Let $f\in L^1(\mathbb{R}^2)\cap L^\infty(\mathbb{R}^2)$ be integrable and bounded.
Question: Does $x\mapsto \int_{\mathbb{R}} |f(x,y)| \mathrm{d}y$ define a bounded function? In other words, is the following true? $$\sup_{x\in\mathbb{R}} \int_{\mathbb{R}} |f(x,y)| \mathrm{d}y<\infty.$$
That is, if we integrate $f$ over one parameter, is the resulting function bounded? There are a few special cases in which this is definitely true, for example, if $f(x,y)=g(x)h(y)$ for some functions $g,h$. Then $f\in L^1(\mathbb{R}^2)\cap L^\infty(\mathbb{R}^2)$ implies $g,h\in L^1(\mathbb{R})\cap L^\infty(\mathbb{R})$ and $$\sup_{x\in\mathbb{R}} \int_{\mathbb{R}} |f(x,y)| \mathrm{d} y = \sup_{x\in\mathbb{R}}|g(x)| \int_{\mathbb{R}} |h(y)| \mathrm{d} y <\infty.$$
Moreover, if $f$ is compactly supported in $x$ (i.e. $f(x,y)=0$ if $x\notin K$, $K\subset \mathbb{R}$ compact), then $$\sup_{x\in\mathbb{R}} \int_{\mathbb{R}} |f(x,y)| \mathrm{d}y \leq |K| \sup_{x,y\in\mathbb{R}} |f(x,y)| < \infty.$$ However, I cannot prove it for general $f$. Also, I did not find a counterexample.
If you care about every single line, then just having $f(x, y) = \mathbb I_{x = 0}$ is enough. If you want an example where even essential supremum is infinite, construction is a bit more complicated.

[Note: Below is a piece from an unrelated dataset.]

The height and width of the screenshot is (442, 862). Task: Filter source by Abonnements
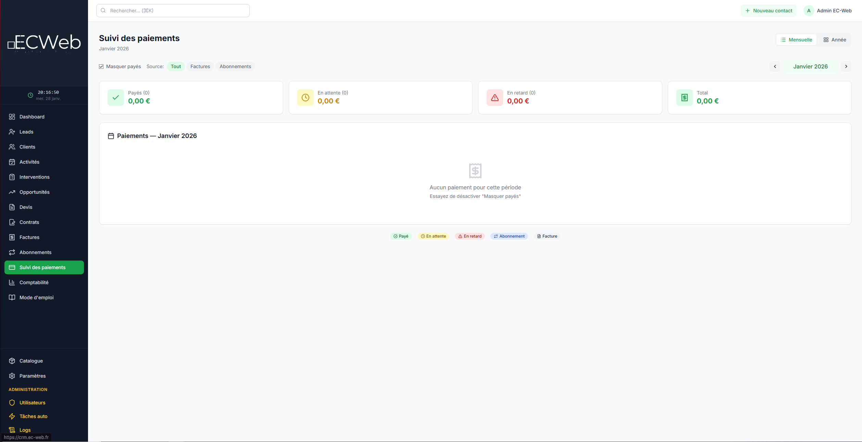coord(235,66)
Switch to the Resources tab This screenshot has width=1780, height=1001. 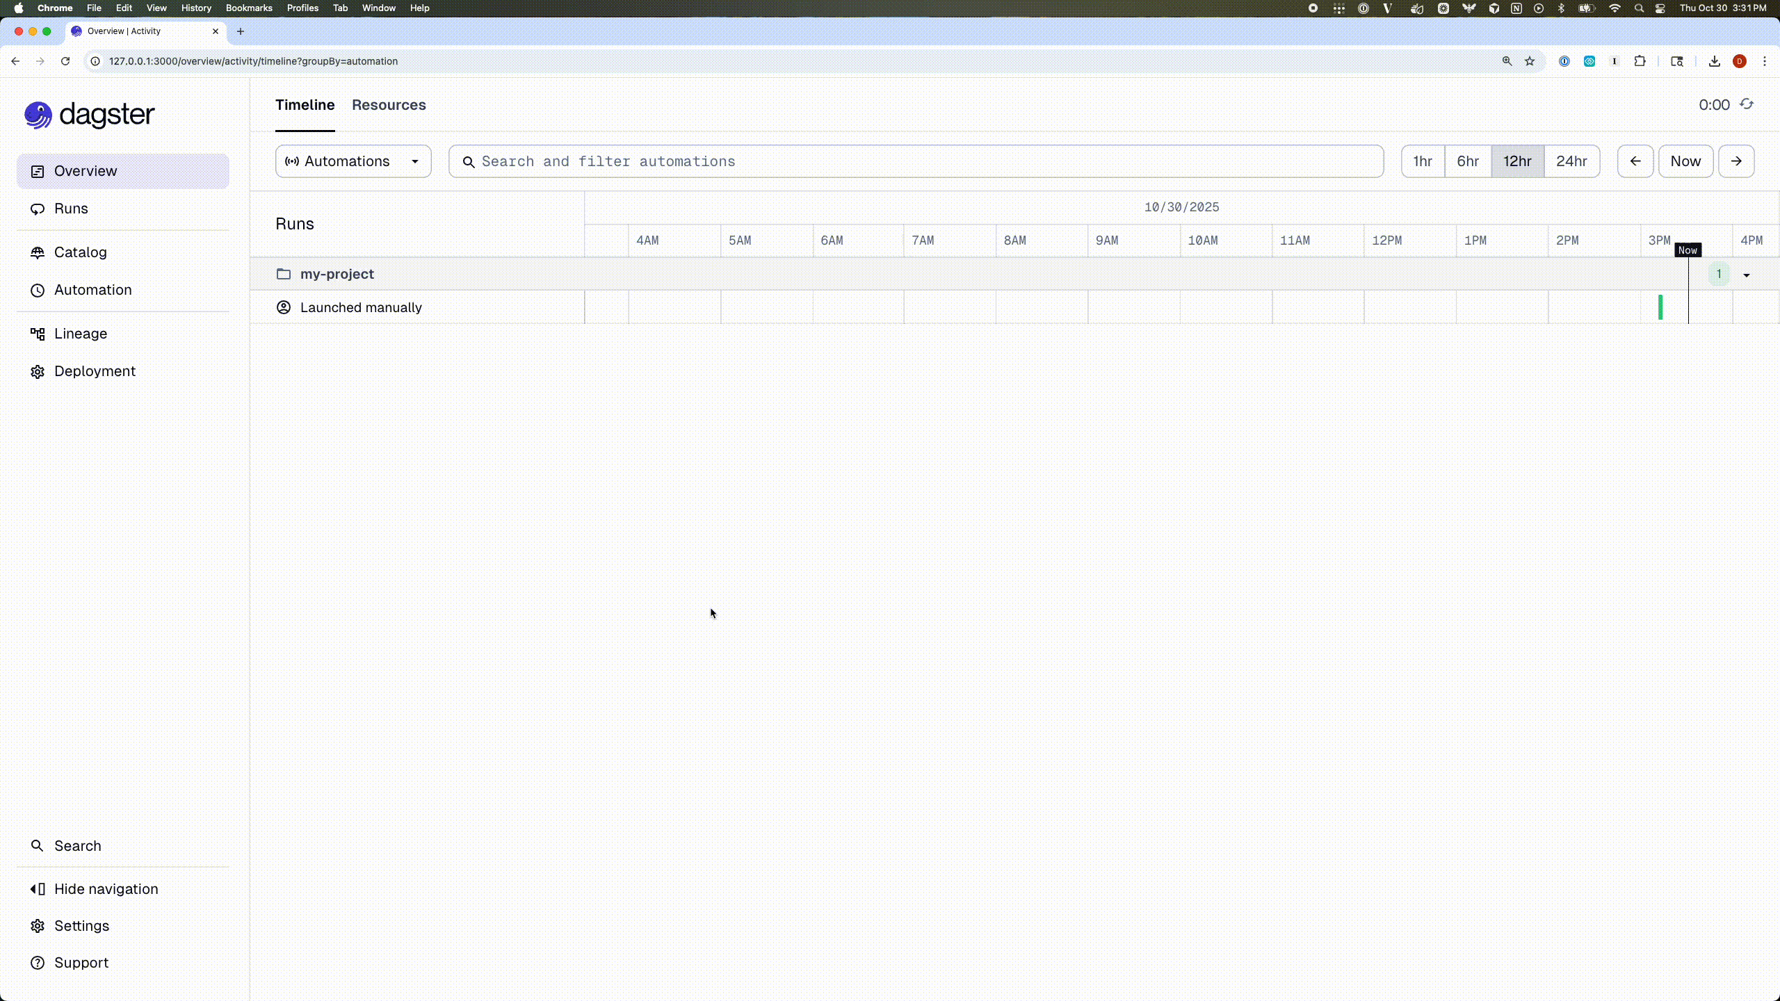(x=389, y=105)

Let $$f(x, y) = \begin{cases} 1, x \in [2^{-k}, 2^{-k + 1}), y \in [0, k] \\ 0\end{cases}$$
Then $f$ is bounded by $1$, integral of it is $\sum\limits_k k \cdot 2^{-k} < \infty$. But $\int_\mathbb R f(2^{-k}, y)\, dy = k$, which is not bounded.